Published on: November 22, 2004Interesting piece in the Washington Post last week about the Bush administration’s proposed tax code overhaul. In addition to considering changes that “would drastically cut, if not eliminate, taxes on savings and investment,” there was another scenario that caught MNB’s eye:
“The changes are meant to be revenue-neutral. To pay for them, the administration is considering eliminating the deduction of state and local taxes on federal income tax returns and scrapping the business tax deduction for employer-provided health insurance…”
The White House stresses that no final decisions have been made on what changes need to be made to the tax code, just that President Bush is committed to a fairer and simpler system that will encourage economic growth.
- KC's View:
- If the administration and the Congress agree to eliminate the business tax deduction for employer-provided health insurance, we have to believe that there will be a lot of employers out there that will stop offering it. After all, getting a tax break is one of the reasons these companies offer health insurance.
There will be retailing companies that are managed by financial types that will see only the financial benefits of eliminating health care insurance coverage of employees,. These companies will not realize the impact that such a move will have on employee morale, on the quality of employee that they hire, and on the ability of the stores to provide products and services to customers.

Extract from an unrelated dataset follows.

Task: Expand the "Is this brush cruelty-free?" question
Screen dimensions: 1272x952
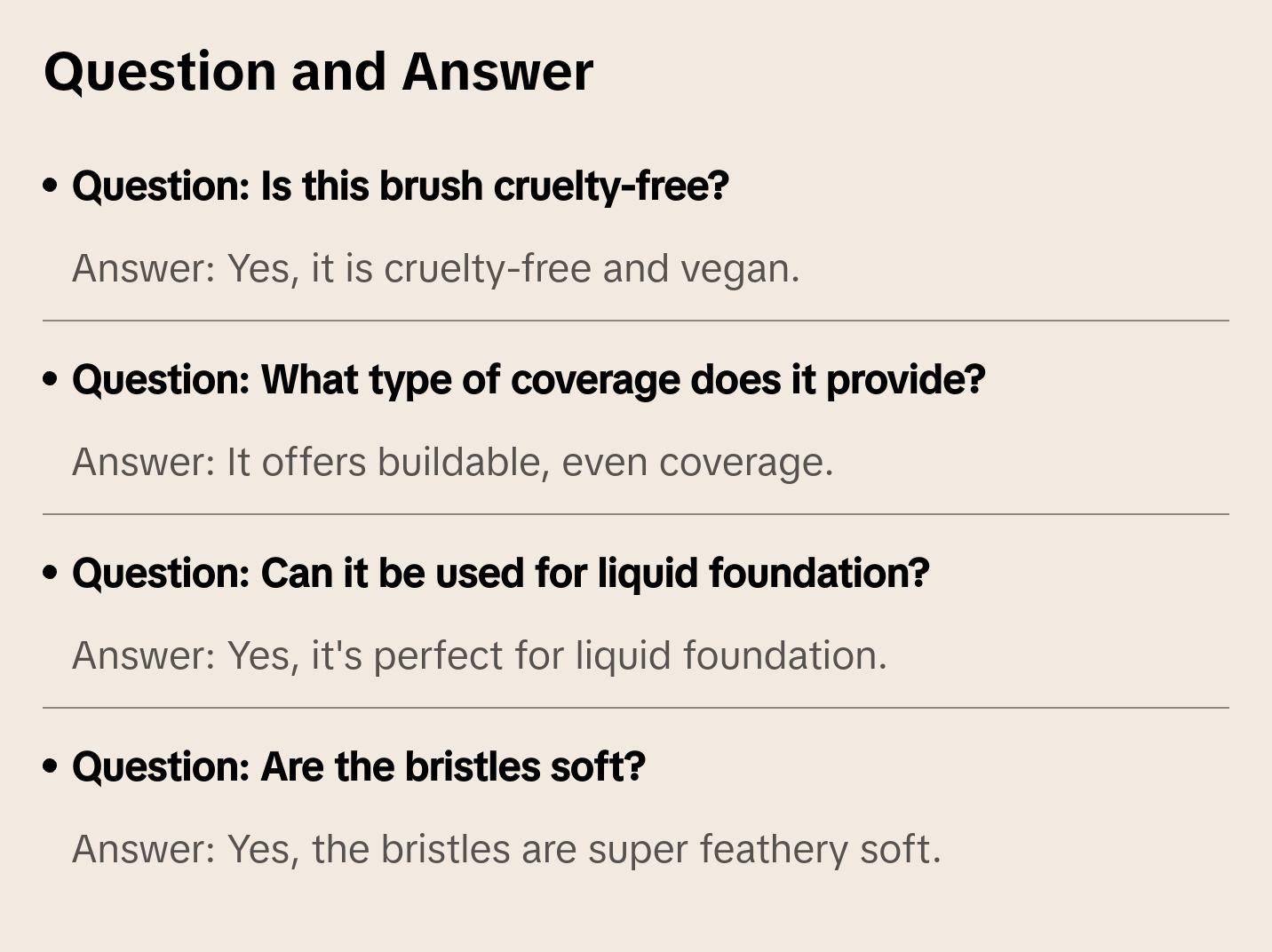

These are the companies that see employees as costs, not as assets…and they will look only to cut costs.
We believe that this is a prescription for labor chaos in retailing, setting the stage for angrier confrontations between chains trying to cut their costs and organized labor trying to remain relevant. In such a confrontation, labor will lose…chains will lose…and customers will lose.
We’re not saying that a tax code overhaul isn’t a good idea. We are saying that this particular change, if enacted, could have enormous impact on Main Street USA.